--expand is not adding the new domain

jkaufman · December 28, 2017, 7:32am

My domain is: jeffreyscode.com
I ran this command: certbot --nginx -d jeffreyscode.com -d www.jeffreyscode.com -d api.jeffreyscode.com --expand
It produced this output: Domain: api.jeffreyscode.com Type: unauthorized Detail: Incorrect validation certificate for tls-sni-01 challenge. Requested from [2604:a880:2:d0::9e:b001]:443. Received 2 certificate(s), first certificate had names "jeffreyscode.com, www.jeffreyscode.com" To fix these errors, please make sure that your domain name was entered correctly and the DNS A/AAAA record(s) for that domain contain(s) the right IP address.
My web server is (include version): nginx 1.10.3 & node 8.1.3
The operating system my web server runs on is (include version): Ubuntu 16.04.3
My hosting provider, if applicable, is: Digital Ocean
I can login to a root shell on my machine (yes or no, or I don’t know): Yes.
I’m using a control panel to manage my site (no, or provide the name and version of the control panel): No.

In short, I’ve got some static files being served by nginx - this works perfectly. The site does have the certificates installed and working. However, this nginx instance is also being used as a proxy server to a node.js application. It listens on api.jeffreyscode.com, and this is not working. I can’t seem to get the certificate to issue with the new domain. Is this something I would need to fix in the node.js app? Is it something in nginx? Certbot? Any help that anyone can provide would be much appreciated. Thanks.

mnordhoff · December 28, 2017, 4:58pm

“certbot --nginx” doesn’t support IPv6 yet.

It’s currently scheduled to be fixed in the next release, I believe.
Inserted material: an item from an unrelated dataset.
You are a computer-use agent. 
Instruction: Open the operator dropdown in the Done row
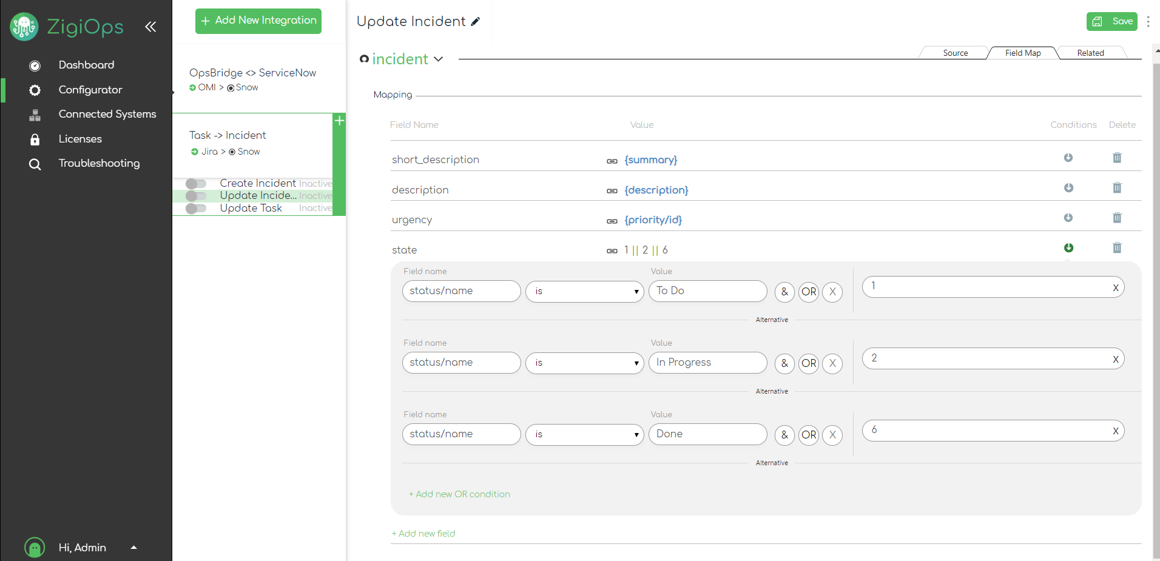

For now, you can use “certbot certonly --webroot” or do awful hacks to the Nginx config files to make it sort of work.

jkaufman · December 28, 2017, 9:06pm

Just curious, what is the difference between using the nginx plugin and using the --webroot flag? Will that have any major impact on anything, or should it still protect the site in all the needed areas?
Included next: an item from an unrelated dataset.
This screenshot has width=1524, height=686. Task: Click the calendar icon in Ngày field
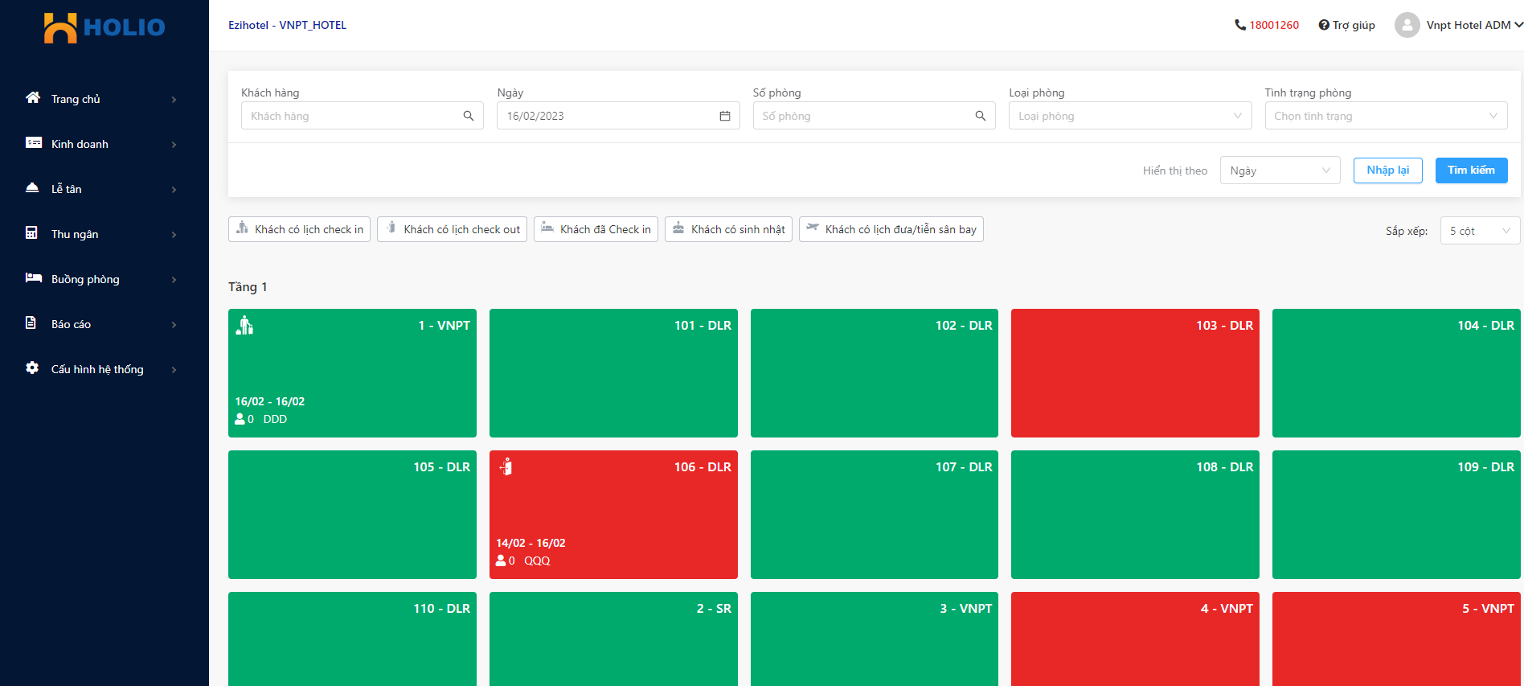(x=724, y=116)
mnordhoff · December 28, 2017, 9:37pm

The Nginx plugin automatically configures Nginx.

With the webroot plugin, you’d have to configure the certificate and so forth in Nginx yourself. (Only once, though.)

You’d also want to pass --deploy-hook "service nginx reload" or so forth to Certbot.

jkaufman · December 28, 2017, 10:39pm

So for Nginx, what steps would I need to take to configure TLS/SSL? As I currently have the static files secured under the certificate, would anything need to change in regards to that server? Would I just need to edit the proxy server?

system · January 27, 2018, 10:39pm

This topic was automatically closed 30 days after the last reply. New replies are no longer allowed.